:: Provided information

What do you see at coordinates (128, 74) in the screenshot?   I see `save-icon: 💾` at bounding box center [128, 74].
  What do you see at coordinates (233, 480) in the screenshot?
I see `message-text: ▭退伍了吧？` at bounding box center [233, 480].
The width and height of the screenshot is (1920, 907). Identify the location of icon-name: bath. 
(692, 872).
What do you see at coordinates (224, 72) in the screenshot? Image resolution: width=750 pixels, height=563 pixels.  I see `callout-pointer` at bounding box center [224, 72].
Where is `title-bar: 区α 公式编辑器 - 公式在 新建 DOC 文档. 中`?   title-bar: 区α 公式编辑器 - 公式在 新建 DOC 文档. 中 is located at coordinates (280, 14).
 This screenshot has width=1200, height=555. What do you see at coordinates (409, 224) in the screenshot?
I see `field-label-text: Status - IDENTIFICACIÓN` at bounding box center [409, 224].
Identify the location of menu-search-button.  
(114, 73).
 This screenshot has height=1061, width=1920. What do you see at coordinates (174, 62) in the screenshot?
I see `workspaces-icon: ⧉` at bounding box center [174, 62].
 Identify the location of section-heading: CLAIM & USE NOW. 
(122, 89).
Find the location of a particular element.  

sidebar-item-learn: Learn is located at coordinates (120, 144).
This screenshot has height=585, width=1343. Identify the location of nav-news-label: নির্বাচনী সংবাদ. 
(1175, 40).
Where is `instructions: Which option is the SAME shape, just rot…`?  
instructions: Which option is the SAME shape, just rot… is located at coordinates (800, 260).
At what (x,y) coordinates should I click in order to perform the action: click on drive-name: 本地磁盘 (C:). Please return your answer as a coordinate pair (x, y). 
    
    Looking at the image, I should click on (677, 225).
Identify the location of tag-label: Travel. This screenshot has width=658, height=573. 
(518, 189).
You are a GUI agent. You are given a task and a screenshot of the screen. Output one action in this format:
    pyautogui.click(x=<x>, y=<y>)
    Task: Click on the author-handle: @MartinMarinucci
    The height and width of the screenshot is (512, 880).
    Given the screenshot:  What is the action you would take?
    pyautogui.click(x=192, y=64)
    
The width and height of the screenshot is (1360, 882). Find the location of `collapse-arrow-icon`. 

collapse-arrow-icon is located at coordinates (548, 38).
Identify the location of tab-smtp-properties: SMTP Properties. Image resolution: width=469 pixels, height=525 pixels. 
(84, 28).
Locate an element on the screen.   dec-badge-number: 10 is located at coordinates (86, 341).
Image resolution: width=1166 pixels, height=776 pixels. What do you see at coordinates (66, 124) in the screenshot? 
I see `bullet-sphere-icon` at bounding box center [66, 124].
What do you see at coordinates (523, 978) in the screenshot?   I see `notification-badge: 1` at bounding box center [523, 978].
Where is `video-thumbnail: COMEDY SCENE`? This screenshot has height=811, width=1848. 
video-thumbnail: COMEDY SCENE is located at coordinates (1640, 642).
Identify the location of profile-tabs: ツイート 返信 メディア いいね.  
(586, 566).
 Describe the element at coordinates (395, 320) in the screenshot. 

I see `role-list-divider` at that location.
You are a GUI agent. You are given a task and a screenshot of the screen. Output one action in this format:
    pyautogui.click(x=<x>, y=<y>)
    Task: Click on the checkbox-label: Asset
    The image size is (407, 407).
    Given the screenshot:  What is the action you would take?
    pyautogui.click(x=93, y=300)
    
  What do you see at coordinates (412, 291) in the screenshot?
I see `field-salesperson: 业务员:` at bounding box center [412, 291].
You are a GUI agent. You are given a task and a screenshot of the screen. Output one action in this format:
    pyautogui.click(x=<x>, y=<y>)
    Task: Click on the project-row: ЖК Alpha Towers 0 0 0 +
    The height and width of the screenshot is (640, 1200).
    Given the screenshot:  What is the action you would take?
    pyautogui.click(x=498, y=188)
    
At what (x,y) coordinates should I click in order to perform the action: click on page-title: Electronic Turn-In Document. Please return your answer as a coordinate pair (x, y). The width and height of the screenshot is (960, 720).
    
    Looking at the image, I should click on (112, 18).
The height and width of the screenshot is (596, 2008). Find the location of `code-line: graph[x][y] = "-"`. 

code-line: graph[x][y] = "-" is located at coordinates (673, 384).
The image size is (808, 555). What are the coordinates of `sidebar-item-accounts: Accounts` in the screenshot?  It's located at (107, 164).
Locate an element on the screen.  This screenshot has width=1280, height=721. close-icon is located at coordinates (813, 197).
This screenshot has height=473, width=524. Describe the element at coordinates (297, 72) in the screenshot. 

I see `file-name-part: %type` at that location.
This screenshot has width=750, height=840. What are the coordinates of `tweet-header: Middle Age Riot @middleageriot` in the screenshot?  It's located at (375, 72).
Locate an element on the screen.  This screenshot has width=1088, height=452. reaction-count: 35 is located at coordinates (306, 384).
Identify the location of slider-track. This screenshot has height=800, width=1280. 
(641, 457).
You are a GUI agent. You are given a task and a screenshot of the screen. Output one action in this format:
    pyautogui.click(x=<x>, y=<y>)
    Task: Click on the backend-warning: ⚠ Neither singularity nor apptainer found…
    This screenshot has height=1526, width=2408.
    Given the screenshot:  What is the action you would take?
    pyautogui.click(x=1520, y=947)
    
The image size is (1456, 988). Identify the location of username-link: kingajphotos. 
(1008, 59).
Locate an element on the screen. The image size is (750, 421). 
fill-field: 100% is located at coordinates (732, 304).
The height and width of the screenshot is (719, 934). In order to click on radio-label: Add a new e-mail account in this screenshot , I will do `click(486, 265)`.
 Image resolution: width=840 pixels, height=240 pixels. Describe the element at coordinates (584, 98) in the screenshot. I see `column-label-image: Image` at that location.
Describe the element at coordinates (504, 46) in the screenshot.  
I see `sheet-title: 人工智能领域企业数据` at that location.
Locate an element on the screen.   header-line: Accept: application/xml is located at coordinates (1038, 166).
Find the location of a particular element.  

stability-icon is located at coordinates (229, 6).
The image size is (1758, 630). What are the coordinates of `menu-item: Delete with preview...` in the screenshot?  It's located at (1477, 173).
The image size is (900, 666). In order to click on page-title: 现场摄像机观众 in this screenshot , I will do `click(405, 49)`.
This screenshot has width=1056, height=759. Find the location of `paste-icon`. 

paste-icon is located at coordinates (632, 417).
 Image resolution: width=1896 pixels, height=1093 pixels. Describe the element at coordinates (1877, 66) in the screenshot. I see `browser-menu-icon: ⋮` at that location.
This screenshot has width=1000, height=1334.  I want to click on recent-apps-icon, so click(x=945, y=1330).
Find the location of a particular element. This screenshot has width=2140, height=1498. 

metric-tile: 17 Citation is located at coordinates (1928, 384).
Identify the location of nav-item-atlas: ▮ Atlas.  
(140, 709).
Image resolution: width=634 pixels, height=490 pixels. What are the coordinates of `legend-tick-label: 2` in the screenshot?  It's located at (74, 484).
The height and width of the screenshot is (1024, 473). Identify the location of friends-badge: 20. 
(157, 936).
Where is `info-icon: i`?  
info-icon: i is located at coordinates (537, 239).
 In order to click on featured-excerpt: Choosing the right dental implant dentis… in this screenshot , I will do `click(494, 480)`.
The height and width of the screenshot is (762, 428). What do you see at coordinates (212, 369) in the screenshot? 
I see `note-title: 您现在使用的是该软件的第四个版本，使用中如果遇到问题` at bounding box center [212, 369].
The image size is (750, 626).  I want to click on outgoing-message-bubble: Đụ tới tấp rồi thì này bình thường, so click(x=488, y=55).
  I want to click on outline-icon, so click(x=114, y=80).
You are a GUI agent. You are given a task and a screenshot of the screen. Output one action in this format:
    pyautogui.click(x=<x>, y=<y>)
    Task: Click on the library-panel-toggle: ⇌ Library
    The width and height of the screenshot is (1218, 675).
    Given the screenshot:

::::

Give back every line of the listing above word for word, leaving nothing out and changing nothing.

What do you see at coordinates (128, 74) in the screenshot?   I see `save-icon: 💾` at bounding box center [128, 74].
  What do you see at coordinates (233, 480) in the screenshot?
I see `message-text: ▭退伍了吧？` at bounding box center [233, 480].
The width and height of the screenshot is (1920, 907). Identify the location of icon-name: bath. 
(692, 872).
What do you see at coordinates (224, 72) in the screenshot? Image resolution: width=750 pixels, height=563 pixels.  I see `callout-pointer` at bounding box center [224, 72].
Where is `title-bar: 区α 公式编辑器 - 公式在 新建 DOC 文档. 中`?   title-bar: 区α 公式编辑器 - 公式在 新建 DOC 文档. 中 is located at coordinates (280, 14).
 This screenshot has width=1200, height=555. What do you see at coordinates (409, 224) in the screenshot?
I see `field-label-text: Status - IDENTIFICACIÓN` at bounding box center [409, 224].
Identify the location of menu-search-button.  
(114, 73).
 This screenshot has height=1061, width=1920. What do you see at coordinates (174, 62) in the screenshot?
I see `workspaces-icon: ⧉` at bounding box center [174, 62].
 Identify the location of section-heading: CLAIM & USE NOW. 
(122, 89).
Find the location of a particular element.  

sidebar-item-learn: Learn is located at coordinates (120, 144).
This screenshot has height=585, width=1343. Identify the location of nav-news-label: নির্বাচনী সংবাদ. 
(1175, 40).
Where is `instructions: Which option is the SAME shape, just rot…`?  
instructions: Which option is the SAME shape, just rot… is located at coordinates (800, 260).
At what (x,y) coordinates should I click in order to perform the action: click on drive-name: 本地磁盘 (C:). Please return your answer as a coordinate pair (x, y). 
    
    Looking at the image, I should click on (677, 225).
Identify the location of tag-label: Travel. This screenshot has width=658, height=573. 
(518, 189).
You are a GUI agent. You are given a task and a screenshot of the screen. Output one action in this format:
    pyautogui.click(x=<x>, y=<y>)
    Task: Click on the author-handle: @MartinMarinucci
    The height and width of the screenshot is (512, 880).
    Given the screenshot:  What is the action you would take?
    pyautogui.click(x=192, y=64)
    
The width and height of the screenshot is (1360, 882). Find the location of `collapse-arrow-icon`. 

collapse-arrow-icon is located at coordinates (548, 38).
Identify the location of tab-smtp-properties: SMTP Properties. Image resolution: width=469 pixels, height=525 pixels. 
(84, 28).
Locate an element on the screen.   dec-badge-number: 10 is located at coordinates (86, 341).
Image resolution: width=1166 pixels, height=776 pixels. What do you see at coordinates (66, 124) in the screenshot? 
I see `bullet-sphere-icon` at bounding box center [66, 124].
What do you see at coordinates (523, 978) in the screenshot?   I see `notification-badge: 1` at bounding box center [523, 978].
Where is `video-thumbnail: COMEDY SCENE`? This screenshot has height=811, width=1848. 
video-thumbnail: COMEDY SCENE is located at coordinates (1640, 642).
Identify the location of profile-tabs: ツイート 返信 メディア いいね.  
(586, 566).
 Describe the element at coordinates (395, 320) in the screenshot. 

I see `role-list-divider` at that location.
You are a GUI agent. You are given a task and a screenshot of the screen. Output one action in this format:
    pyautogui.click(x=<x>, y=<y>)
    Task: Click on the checkbox-label: Asset
    The image size is (407, 407).
    Given the screenshot:  What is the action you would take?
    pyautogui.click(x=93, y=300)
    
  What do you see at coordinates (412, 291) in the screenshot?
I see `field-salesperson: 业务员:` at bounding box center [412, 291].
You are a GUI agent. You are given a task and a screenshot of the screen. Output one action in this format:
    pyautogui.click(x=<x>, y=<y>)
    Task: Click on the project-row: ЖК Alpha Towers 0 0 0 +
    The height and width of the screenshot is (640, 1200).
    Given the screenshot:  What is the action you would take?
    pyautogui.click(x=498, y=188)
    
At what (x,y) coordinates should I click in order to perform the action: click on page-title: Electronic Turn-In Document. Please return your answer as a coordinate pair (x, y). The width and height of the screenshot is (960, 720).
    
    Looking at the image, I should click on (112, 18).
The height and width of the screenshot is (596, 2008). Find the location of `code-line: graph[x][y] = "-"`. 

code-line: graph[x][y] = "-" is located at coordinates (673, 384).
The image size is (808, 555). What are the coordinates of `sidebar-item-accounts: Accounts` in the screenshot?  It's located at (107, 164).
Locate an element on the screen.  This screenshot has width=1280, height=721. close-icon is located at coordinates (813, 197).
This screenshot has height=473, width=524. Describe the element at coordinates (297, 72) in the screenshot. 

I see `file-name-part: %type` at that location.
This screenshot has width=750, height=840. What are the coordinates of `tweet-header: Middle Age Riot @middleageriot` in the screenshot?  It's located at (375, 72).
Locate an element on the screen.  This screenshot has width=1088, height=452. reaction-count: 35 is located at coordinates (306, 384).
Identify the location of slider-track. This screenshot has height=800, width=1280. 
(641, 457).
You are a GUI agent. You are given a task and a screenshot of the screen. Output one action in this format:
    pyautogui.click(x=<x>, y=<y>)
    Task: Click on the backend-warning: ⚠ Neither singularity nor apptainer found…
    This screenshot has height=1526, width=2408.
    Given the screenshot:  What is the action you would take?
    pyautogui.click(x=1520, y=947)
    
The image size is (1456, 988). Identify the location of username-link: kingajphotos. 
(1008, 59).
Locate an element on the screen. The image size is (750, 421). 
fill-field: 100% is located at coordinates (732, 304).
The height and width of the screenshot is (719, 934). In order to click on radio-label: Add a new e-mail account in this screenshot , I will do `click(486, 265)`.
 Image resolution: width=840 pixels, height=240 pixels. Describe the element at coordinates (584, 98) in the screenshot. I see `column-label-image: Image` at that location.
Describe the element at coordinates (504, 46) in the screenshot.  
I see `sheet-title: 人工智能领域企业数据` at that location.
Locate an element on the screen.   header-line: Accept: application/xml is located at coordinates (1038, 166).
Find the location of a particular element.  

stability-icon is located at coordinates (229, 6).
The image size is (1758, 630). What are the coordinates of `menu-item: Delete with preview...` in the screenshot?  It's located at (1477, 173).
The image size is (900, 666). In order to click on page-title: 现场摄像机观众 in this screenshot , I will do `click(405, 49)`.
This screenshot has width=1056, height=759. Find the location of `paste-icon`. 

paste-icon is located at coordinates (632, 417).
 Image resolution: width=1896 pixels, height=1093 pixels. Describe the element at coordinates (1877, 66) in the screenshot. I see `browser-menu-icon: ⋮` at that location.
This screenshot has width=1000, height=1334.  I want to click on recent-apps-icon, so click(x=945, y=1330).
Find the location of a particular element. This screenshot has width=2140, height=1498. 

metric-tile: 17 Citation is located at coordinates (1928, 384).
Identify the location of nav-item-atlas: ▮ Atlas.  
(140, 709).
Image resolution: width=634 pixels, height=490 pixels. What are the coordinates of `legend-tick-label: 2` in the screenshot?  It's located at (74, 484).
The height and width of the screenshot is (1024, 473). Identify the location of friends-badge: 20. 
(157, 936).
Where is `info-icon: i`?  
info-icon: i is located at coordinates (537, 239).
 In order to click on featured-excerpt: Choosing the right dental implant dentis… in this screenshot , I will do `click(494, 480)`.
The height and width of the screenshot is (762, 428). What do you see at coordinates (212, 369) in the screenshot? 
I see `note-title: 您现在使用的是该软件的第四个版本，使用中如果遇到问题` at bounding box center [212, 369].
The image size is (750, 626).  I want to click on outgoing-message-bubble: Đụ tới tấp rồi thì này bình thường, so click(x=488, y=55).
  I want to click on outline-icon, so click(x=114, y=80).
You are a GUI agent. You are given a task and a screenshot of the screen. Output one action in this format:
    pyautogui.click(x=<x>, y=<y>)
    Task: Click on the library-panel-toggle: ⇌ Library
    The width and height of the screenshot is (1218, 675).
    Given the screenshot:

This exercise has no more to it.